October 28, San Jose Mercury News

TODD GITLIN is a professor of culture, journalism, and sociology at New York
University. He is also the author of ``The Sixties, The Twilight of Common
Dreams'' and ``Media Unlimited: How the Torrent of Images and Sounds
Overwhelms Our Lives,'' to be published in March. Gitlin wrote this article
for Perspective.

Generals, it is said, are always fighting the last war. Facing a war that is
neither World War II nor Vietnam, against an enemy neither Nazi nor
Communist, Washington has sometimes sounded blustery and lost since Sept.
11.

The same is true of America's anti-war movement. The movement is a child of
the Vietnam era and has viewed every subsequent conflict through that prism.
To many liberals, meddling in the world's business was taboo because when
America put its own interests first, other nations suffered.

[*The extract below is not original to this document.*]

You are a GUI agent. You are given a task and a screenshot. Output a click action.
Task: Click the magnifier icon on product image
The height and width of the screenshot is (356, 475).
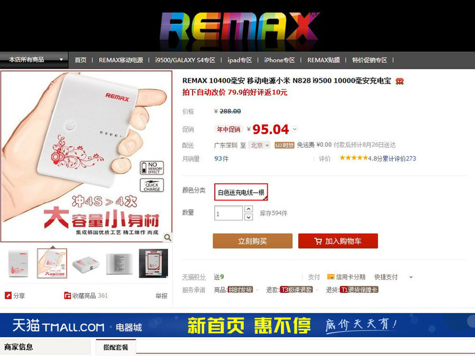tap(168, 238)
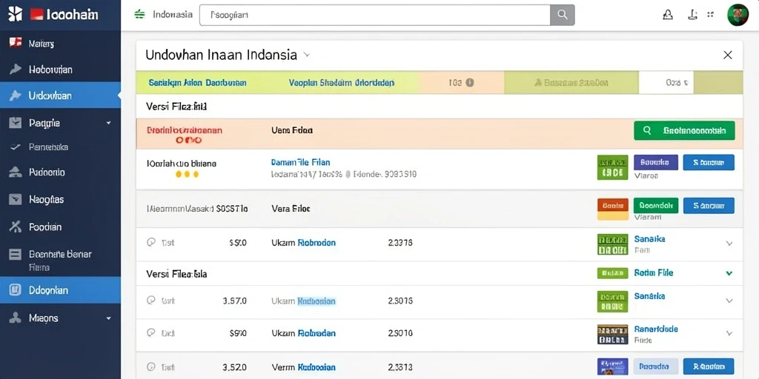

Now, the left is summoned to show not just foreboding -- for which the war
in Afghanistan is certainly ripe -- but originality. Just as the Bush
administration has scrapped its reluctance to intervene abroad and declared
its readiness for ``nation building,'' American liberals need to re-examine
their doctrines if they hope to influence events.

Peace activists need to grapple with the difficult questions of whether any
war can be justified, or just, and what the practical alternatives are. Then
they can decide whether they agree with U.S. military actions or not.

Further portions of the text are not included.